The first picture of Our Lady of Confidence was painted by the great Italian painter Carlo Maratta (1625-1713) who was knighted by Pope Clement XI in 1704 and was made court painter by Louis XIV the same year.
Maratta gave the picture to a noblewoman, Claire Isabella Fornari (June 25, 1697- December 9, 1744), who was the abbess of the Convent of Poor Claire of St. Francis in the city of Todi. The Abbess – today the Venerable Sister Claire Isabel – embraced a life of severe penance and was favored with many mystical graces. She had a great devotion to sacred images, especially those of Mary. She treasured the picture Maratta gave her and meditated on it during her prayer time. Our Lady promised Sister Claire that she would give special graces to all those who would venerate the image of our Lady of Trust throughout the ages. “My Heavenly Mother assured me,” said the Abbess, “that she would give a special tenderness and devotion toward her to everyone who contemplated this image” (the original and copies).

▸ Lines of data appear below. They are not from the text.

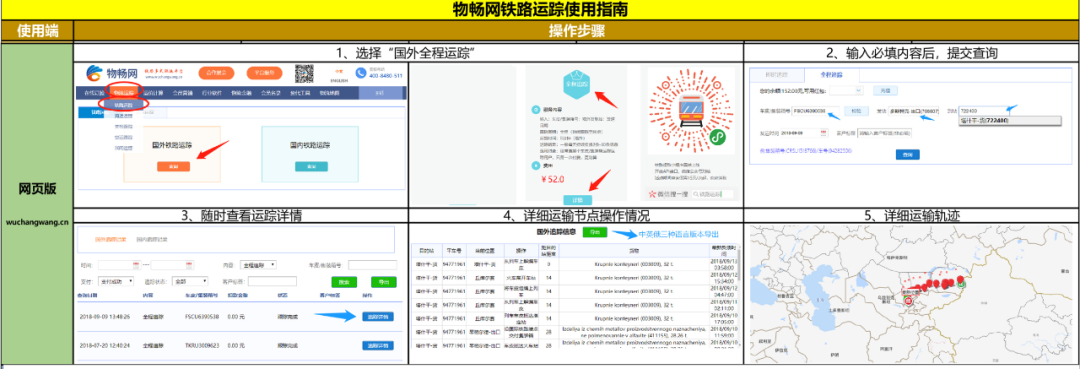Viewport: 1080px width, 369px height.
Task: Click the 物畅网 logo icon
Action: [95, 73]
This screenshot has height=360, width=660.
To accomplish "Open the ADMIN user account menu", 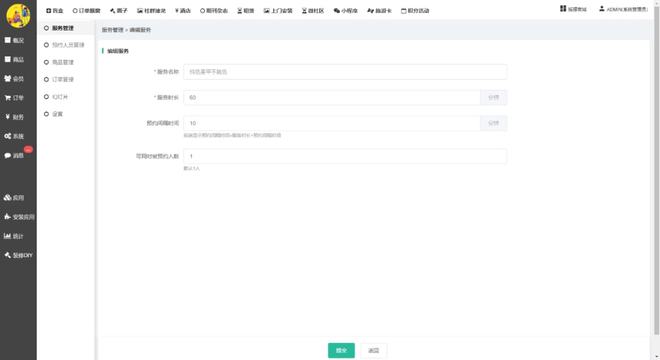I will pyautogui.click(x=623, y=9).
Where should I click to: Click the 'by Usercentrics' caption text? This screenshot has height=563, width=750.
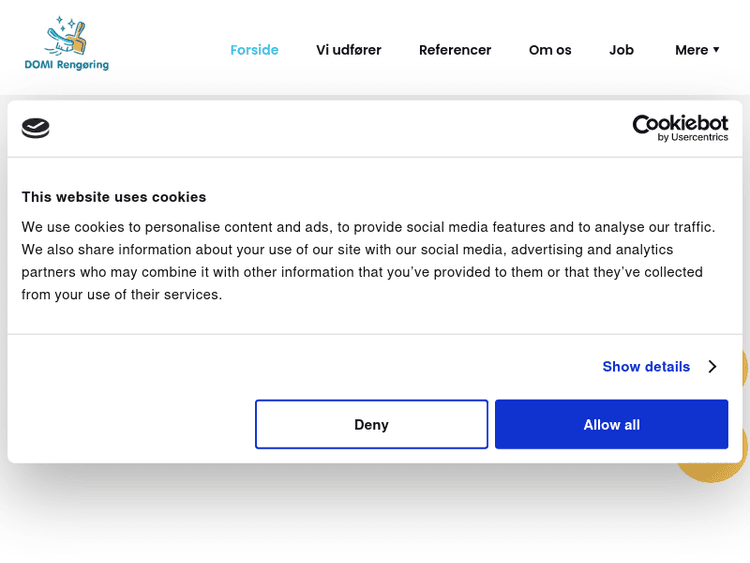tap(693, 137)
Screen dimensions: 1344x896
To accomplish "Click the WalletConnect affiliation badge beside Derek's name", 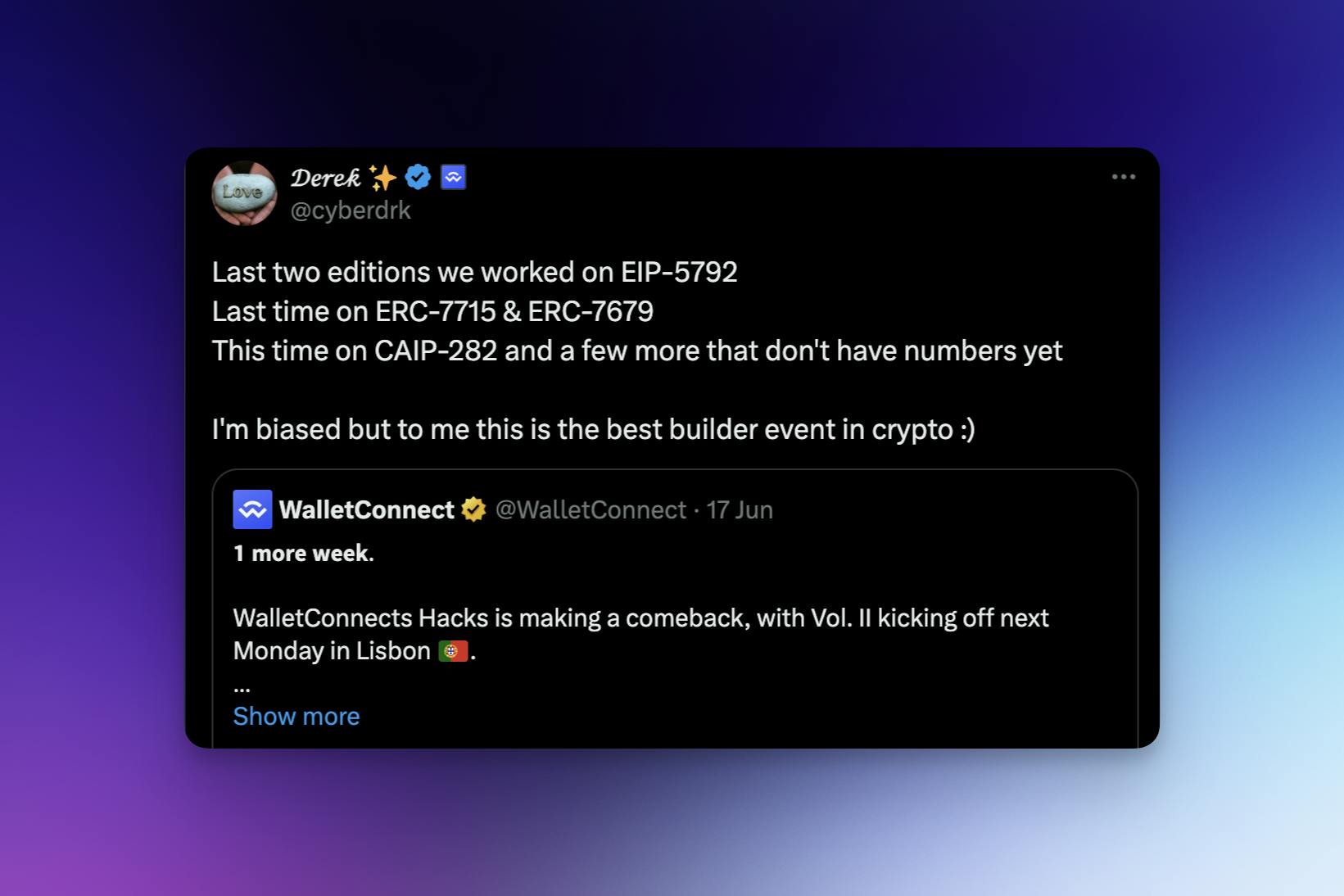I will (453, 177).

Sister Claire advised her spiritual director, Father Gazali, to take the picture with him whenever he traveled. Father Gazali always found a great sense of peace and consolation from it. He kept the picture until his death on July 29, 1762. Then his possessions, including the image, were given to the Sisters of the Monastery of St. Francis of Todi where they are today.
In the Major Seminary in Rome, there is an identical picture of our Lady of Confidence. How can this be? Sister Claire had another spiritual advisor, Father Crivelli, who was the spiritual director of the German College in Rome. While visiting Foligno, Father Crivelli became seriously sick, but was suddenly healed as soon as Sister sent him the original painting. He was so moved by this healing that he wanted a copy of the image which he took to Rome and then to the local seminary. From this simple beginning the devotion spread so that by the 1830’s Our Lady of Trust had become the patroness of the Major Seminary in Rome.
Our Lay of Trust protected the seminarians in times of crisis. In fact in 1837, the scourge of Asiatic flu claimed many lives. The seminarians and their families were put under the protection of Mary; not one of them contracted the disease! In thanksgiving, two crowns were fashioned in gold and placed on the images of Mary and the Child Jesus.
During World War I, more than 100 seminarians were forced into the Italian military. The seminarians placed themselves under the special care of Mary of Trust. They all returned home safely. To repay the goodness of their Queen, the seminarians put diadems on the crowns of Mother and Child! In the seminary today the Feast of Our Lady of Trust is celebrated on the Saturday before Ash Wednesday.